Prior to Disney's reversal, Alyssa Rosenberg, a culture columnist for The Washington Post's Opinions section, announced that she would boycott screenings of Disney movies until the L.A. Times was invited back. That drew a tweet of support from the director Ava DuVernay, who is working on a Disney movie, “A Wrinkle in Time.”

On Nov. 3, the L.A. Times said its annual holiday movie list wouldn’t include Disney’s big releases, which include Marvel’s “Black Panther” and “Star Wars: The Last Jedi.”

CNN anchor Jake Tapper also weighed in on Monday, tweeting: “Disney’s boycott of the LA Times is unprofessional and unjournalistic. It’s petty, vindictive and it makes the company look small.”

The dispute began after The Los Angeles Times reported on Disney's forceful tactics in extracting tax breaks from Anaheim, the home of Disneyland. Among other details, the article said that Disney takes in $35 million a year from a parking lot owned by the city, which spent $108.2 million to build it, but charges Disney just $1 a year for the lease.

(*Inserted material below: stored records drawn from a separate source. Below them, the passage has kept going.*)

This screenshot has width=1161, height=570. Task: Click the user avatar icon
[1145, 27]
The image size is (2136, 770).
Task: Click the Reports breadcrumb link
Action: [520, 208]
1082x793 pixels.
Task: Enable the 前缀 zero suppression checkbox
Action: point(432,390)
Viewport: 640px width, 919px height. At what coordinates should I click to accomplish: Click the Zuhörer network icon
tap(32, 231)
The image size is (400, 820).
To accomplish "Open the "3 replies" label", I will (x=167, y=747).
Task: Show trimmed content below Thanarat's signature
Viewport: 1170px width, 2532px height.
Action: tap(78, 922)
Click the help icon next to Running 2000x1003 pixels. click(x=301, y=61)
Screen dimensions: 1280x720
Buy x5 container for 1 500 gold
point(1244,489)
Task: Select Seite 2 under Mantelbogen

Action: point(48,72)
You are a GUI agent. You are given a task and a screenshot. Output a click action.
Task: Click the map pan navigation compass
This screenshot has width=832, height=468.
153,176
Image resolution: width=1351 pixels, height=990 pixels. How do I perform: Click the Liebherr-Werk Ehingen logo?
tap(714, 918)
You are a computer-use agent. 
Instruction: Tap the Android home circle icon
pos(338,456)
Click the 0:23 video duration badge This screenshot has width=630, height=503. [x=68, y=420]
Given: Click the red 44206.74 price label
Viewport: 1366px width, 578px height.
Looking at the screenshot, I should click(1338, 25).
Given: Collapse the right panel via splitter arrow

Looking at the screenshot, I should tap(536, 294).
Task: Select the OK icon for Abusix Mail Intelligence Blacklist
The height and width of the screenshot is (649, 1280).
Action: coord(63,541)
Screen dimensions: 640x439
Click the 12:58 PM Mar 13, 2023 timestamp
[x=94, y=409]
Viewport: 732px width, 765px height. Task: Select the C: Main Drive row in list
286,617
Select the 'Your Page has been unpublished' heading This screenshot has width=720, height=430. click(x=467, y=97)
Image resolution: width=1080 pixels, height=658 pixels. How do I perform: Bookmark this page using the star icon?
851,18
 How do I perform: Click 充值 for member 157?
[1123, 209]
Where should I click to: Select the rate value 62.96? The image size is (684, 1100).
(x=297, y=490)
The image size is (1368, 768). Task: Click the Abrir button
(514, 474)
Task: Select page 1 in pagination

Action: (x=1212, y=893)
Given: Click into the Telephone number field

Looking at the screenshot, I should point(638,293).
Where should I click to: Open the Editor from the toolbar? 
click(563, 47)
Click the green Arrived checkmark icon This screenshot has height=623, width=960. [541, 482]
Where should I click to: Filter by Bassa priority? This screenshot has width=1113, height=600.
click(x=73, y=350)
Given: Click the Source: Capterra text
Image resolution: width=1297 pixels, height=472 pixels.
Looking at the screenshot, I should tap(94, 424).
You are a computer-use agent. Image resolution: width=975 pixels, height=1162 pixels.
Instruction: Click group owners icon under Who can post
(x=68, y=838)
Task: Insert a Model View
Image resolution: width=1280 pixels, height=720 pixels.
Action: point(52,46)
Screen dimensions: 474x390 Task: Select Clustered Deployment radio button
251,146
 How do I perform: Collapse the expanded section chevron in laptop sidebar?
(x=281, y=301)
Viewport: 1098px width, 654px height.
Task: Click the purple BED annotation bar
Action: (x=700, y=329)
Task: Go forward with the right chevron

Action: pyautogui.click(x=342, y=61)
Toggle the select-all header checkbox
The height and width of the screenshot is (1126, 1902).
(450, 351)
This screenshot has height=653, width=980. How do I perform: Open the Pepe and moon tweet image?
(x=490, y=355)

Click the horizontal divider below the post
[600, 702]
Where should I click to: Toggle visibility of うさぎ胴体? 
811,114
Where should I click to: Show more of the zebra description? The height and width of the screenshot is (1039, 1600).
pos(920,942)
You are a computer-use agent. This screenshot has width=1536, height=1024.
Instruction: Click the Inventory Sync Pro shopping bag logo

Disney responded by blasting the newspaper for a "complete disregard for basic journalistic standards," and the Times said it had been informed that its critics could no longer attend the usual advance screenings, which are necessary to publish reviews on the day a movie opens.

The company's hardball tactics are also well-known to financial analysts. One entertainment analyst, Rich Greenfield of the firm BTIG, told NBC News that he has been effectively banned by Disney since he downgraded the company’s stock last December.

“They won’t return our phone calls or emails or take our questions on a conference call, and when they do analyst meetings they invite everyone but us," said Greenfield, adding that Disney's chief executive, Bob Iger, even blocked the firm on Twitter. “This appears to be a recurring policy for the way Bob Iger handles critics. It goes all the way to Bob himself.”

CORRECTION (Nov. 7, 2017, 1:25 p.m. ET): An earlier version of this article misstated Alyssa Rosenberg's title at The Washington Post. She is a culture columnist of the Opinions section, not a film critic.